→ Goal of the exercise:
Reproduce each line below without any alteration.

Source data
____________

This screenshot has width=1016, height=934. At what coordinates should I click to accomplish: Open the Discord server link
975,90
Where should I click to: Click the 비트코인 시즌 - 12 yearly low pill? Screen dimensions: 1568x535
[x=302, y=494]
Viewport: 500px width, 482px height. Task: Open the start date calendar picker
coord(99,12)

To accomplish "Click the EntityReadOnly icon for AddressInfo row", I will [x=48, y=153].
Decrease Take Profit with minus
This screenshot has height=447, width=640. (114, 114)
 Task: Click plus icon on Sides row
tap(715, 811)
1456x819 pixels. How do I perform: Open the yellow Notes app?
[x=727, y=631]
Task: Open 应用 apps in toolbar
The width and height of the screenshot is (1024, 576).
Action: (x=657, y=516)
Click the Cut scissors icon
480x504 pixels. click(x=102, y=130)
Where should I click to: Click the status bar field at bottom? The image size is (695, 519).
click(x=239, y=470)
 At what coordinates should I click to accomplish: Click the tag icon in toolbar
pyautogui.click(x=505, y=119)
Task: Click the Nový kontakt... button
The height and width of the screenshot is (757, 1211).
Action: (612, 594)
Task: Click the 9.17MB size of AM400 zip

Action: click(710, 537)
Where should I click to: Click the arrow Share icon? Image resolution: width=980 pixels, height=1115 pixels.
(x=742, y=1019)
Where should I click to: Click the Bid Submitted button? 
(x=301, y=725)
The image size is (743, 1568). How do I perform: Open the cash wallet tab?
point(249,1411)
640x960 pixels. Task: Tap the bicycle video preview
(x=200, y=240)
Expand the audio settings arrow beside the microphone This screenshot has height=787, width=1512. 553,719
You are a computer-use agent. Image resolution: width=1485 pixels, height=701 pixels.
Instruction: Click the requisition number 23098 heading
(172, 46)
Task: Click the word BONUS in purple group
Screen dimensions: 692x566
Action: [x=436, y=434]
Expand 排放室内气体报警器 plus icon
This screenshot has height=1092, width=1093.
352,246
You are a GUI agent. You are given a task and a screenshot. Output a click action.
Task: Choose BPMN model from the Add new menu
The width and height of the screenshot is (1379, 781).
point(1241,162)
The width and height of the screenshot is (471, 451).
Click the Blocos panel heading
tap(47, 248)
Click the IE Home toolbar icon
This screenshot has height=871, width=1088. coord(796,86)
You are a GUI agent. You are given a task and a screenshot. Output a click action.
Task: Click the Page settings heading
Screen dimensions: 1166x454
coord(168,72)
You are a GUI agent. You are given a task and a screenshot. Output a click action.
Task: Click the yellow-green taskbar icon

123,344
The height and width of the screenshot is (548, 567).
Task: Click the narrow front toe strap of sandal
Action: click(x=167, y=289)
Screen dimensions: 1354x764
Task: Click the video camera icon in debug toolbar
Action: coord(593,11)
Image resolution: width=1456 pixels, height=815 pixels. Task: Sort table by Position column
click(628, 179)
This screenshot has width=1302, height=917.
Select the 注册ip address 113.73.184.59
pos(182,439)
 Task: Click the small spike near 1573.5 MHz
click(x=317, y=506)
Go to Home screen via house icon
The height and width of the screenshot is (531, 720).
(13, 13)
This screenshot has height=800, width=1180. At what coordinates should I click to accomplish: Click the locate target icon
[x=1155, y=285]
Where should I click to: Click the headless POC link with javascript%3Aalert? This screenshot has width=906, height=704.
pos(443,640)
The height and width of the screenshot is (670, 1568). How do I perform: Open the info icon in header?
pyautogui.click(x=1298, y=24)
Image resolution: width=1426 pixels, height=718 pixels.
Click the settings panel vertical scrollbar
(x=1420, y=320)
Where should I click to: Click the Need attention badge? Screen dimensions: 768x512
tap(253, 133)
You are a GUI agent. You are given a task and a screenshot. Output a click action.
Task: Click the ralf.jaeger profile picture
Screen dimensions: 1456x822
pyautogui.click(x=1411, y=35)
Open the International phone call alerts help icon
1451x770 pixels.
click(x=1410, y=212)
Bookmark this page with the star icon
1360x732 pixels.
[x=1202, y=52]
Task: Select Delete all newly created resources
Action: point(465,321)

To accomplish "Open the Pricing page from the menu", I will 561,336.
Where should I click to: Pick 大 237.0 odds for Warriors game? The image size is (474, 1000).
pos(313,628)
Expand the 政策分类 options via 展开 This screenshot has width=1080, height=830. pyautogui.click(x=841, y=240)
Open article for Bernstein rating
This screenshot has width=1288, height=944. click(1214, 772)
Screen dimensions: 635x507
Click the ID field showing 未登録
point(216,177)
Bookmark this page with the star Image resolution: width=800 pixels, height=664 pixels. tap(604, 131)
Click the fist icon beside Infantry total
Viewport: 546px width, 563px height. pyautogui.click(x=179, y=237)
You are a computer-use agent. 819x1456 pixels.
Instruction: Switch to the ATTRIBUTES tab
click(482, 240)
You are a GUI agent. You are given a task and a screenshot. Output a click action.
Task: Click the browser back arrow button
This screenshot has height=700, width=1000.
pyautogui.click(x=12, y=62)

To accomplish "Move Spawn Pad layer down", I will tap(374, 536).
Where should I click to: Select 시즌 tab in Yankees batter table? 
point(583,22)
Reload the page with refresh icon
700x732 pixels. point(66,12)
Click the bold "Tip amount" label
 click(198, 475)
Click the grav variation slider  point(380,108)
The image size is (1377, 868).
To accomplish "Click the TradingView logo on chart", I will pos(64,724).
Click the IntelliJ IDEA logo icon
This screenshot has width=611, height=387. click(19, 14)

____________

→ Result:
This screenshot has width=1016, height=934. At what coordinates should I click to accomplish: Open the Discord server link
975,90
Where should I click to: Click the 비트코인 시즌 - 12 yearly low pill? Screen dimensions: 1568x535
[x=302, y=494]
Viewport: 500px width, 482px height. Task: Open the start date calendar picker
coord(99,12)

To accomplish "Click the EntityReadOnly icon for AddressInfo row", I will [x=48, y=153].
Decrease Take Profit with minus
This screenshot has height=447, width=640. (114, 114)
 Task: Click plus icon on Sides row
tap(715, 811)
1456x819 pixels. How do I perform: Open the yellow Notes app?
[x=727, y=631]
Task: Open 应用 apps in toolbar
The width and height of the screenshot is (1024, 576).
Action: (x=657, y=516)
Click the Cut scissors icon
480x504 pixels. click(x=102, y=130)
Where should I click to: Click the status bar field at bottom? The image size is (695, 519).
click(x=239, y=470)
 At what coordinates should I click to accomplish: Click the tag icon in toolbar
pyautogui.click(x=505, y=119)
Task: Click the Nový kontakt... button
The height and width of the screenshot is (757, 1211).
Action: (612, 594)
Task: Click the 9.17MB size of AM400 zip

Action: click(710, 537)
Where should I click to: Click the arrow Share icon? Image resolution: width=980 pixels, height=1115 pixels.
(x=742, y=1019)
Where should I click to: Click the Bid Submitted button? 
(x=301, y=725)
The image size is (743, 1568). How do I perform: Open the cash wallet tab?
point(249,1411)
640x960 pixels. Task: Tap the bicycle video preview
(x=200, y=240)
Expand the audio settings arrow beside the microphone This screenshot has height=787, width=1512. 553,719
You are a computer-use agent. Image resolution: width=1485 pixels, height=701 pixels.
Instruction: Click the requisition number 23098 heading
(172, 46)
Task: Click the word BONUS in purple group
Screen dimensions: 692x566
Action: [x=436, y=434]
Expand 排放室内气体报警器 plus icon
This screenshot has height=1092, width=1093.
352,246
You are a GUI agent. You are given a task and a screenshot. Output a click action.
Task: Choose BPMN model from the Add new menu
The width and height of the screenshot is (1379, 781).
point(1241,162)
The width and height of the screenshot is (471, 451).
Click the Blocos panel heading
tap(47, 248)
Click the IE Home toolbar icon
This screenshot has height=871, width=1088. coord(796,86)
You are a GUI agent. You are given a task and a screenshot. Output a click action.
Task: Click the Page settings heading
Screen dimensions: 1166x454
coord(168,72)
You are a GUI agent. You are given a task and a screenshot. Output a click action.
Task: Click the yellow-green taskbar icon

123,344
The height and width of the screenshot is (548, 567).
Task: Click the narrow front toe strap of sandal
Action: click(x=167, y=289)
Screen dimensions: 1354x764
Task: Click the video camera icon in debug toolbar
Action: coord(593,11)
Image resolution: width=1456 pixels, height=815 pixels. Task: Sort table by Position column
click(628, 179)
This screenshot has width=1302, height=917.
Select the 注册ip address 113.73.184.59
pos(182,439)
 Task: Click the small spike near 1573.5 MHz
click(x=317, y=506)
Go to Home screen via house icon
The height and width of the screenshot is (531, 720).
(13, 13)
This screenshot has height=800, width=1180. At what coordinates should I click to accomplish: Click the locate target icon
[x=1155, y=285]
Where should I click to: Click the headless POC link with javascript%3Aalert? This screenshot has width=906, height=704.
pos(443,640)
The height and width of the screenshot is (670, 1568). How do I perform: Open the info icon in header?
pyautogui.click(x=1298, y=24)
Image resolution: width=1426 pixels, height=718 pixels.
Click the settings panel vertical scrollbar
(x=1420, y=320)
Where should I click to: Click the Need attention badge? Screen dimensions: 768x512
tap(253, 133)
You are a GUI agent. You are given a task and a screenshot. Output a click action.
Task: Click the ralf.jaeger profile picture
Screen dimensions: 1456x822
pyautogui.click(x=1411, y=35)
Open the International phone call alerts help icon
1451x770 pixels.
click(x=1410, y=212)
Bookmark this page with the star icon
1360x732 pixels.
[x=1202, y=52]
Task: Select Delete all newly created resources
Action: point(465,321)

To accomplish "Open the Pricing page from the menu", I will 561,336.
Where should I click to: Pick 大 237.0 odds for Warriors game? The image size is (474, 1000).
pos(313,628)
Expand the 政策分类 options via 展开 This screenshot has width=1080, height=830. pyautogui.click(x=841, y=240)
Open article for Bernstein rating
This screenshot has width=1288, height=944. click(1214, 772)
Screen dimensions: 635x507
Click the ID field showing 未登録
point(216,177)
Bookmark this page with the star Image resolution: width=800 pixels, height=664 pixels. tap(604, 131)
Click the fist icon beside Infantry total
Viewport: 546px width, 563px height. pyautogui.click(x=179, y=237)
You are a computer-use agent. 819x1456 pixels.
Instruction: Switch to the ATTRIBUTES tab
click(482, 240)
You are a GUI agent. You are given a task and a screenshot. Output a click action.
Task: Click the browser back arrow button
This screenshot has height=700, width=1000.
pyautogui.click(x=12, y=62)

To accomplish "Move Spawn Pad layer down", I will tap(374, 536).
Where should I click to: Select 시즌 tab in Yankees batter table? 
point(583,22)
Reload the page with refresh icon
700x732 pixels. point(66,12)
Click the bold "Tip amount" label
 click(198, 475)
Click the grav variation slider  point(380,108)
The image size is (1377, 868).
To accomplish "Click the TradingView logo on chart", I will pos(64,724).
Click the IntelliJ IDEA logo icon
This screenshot has width=611, height=387. click(19, 14)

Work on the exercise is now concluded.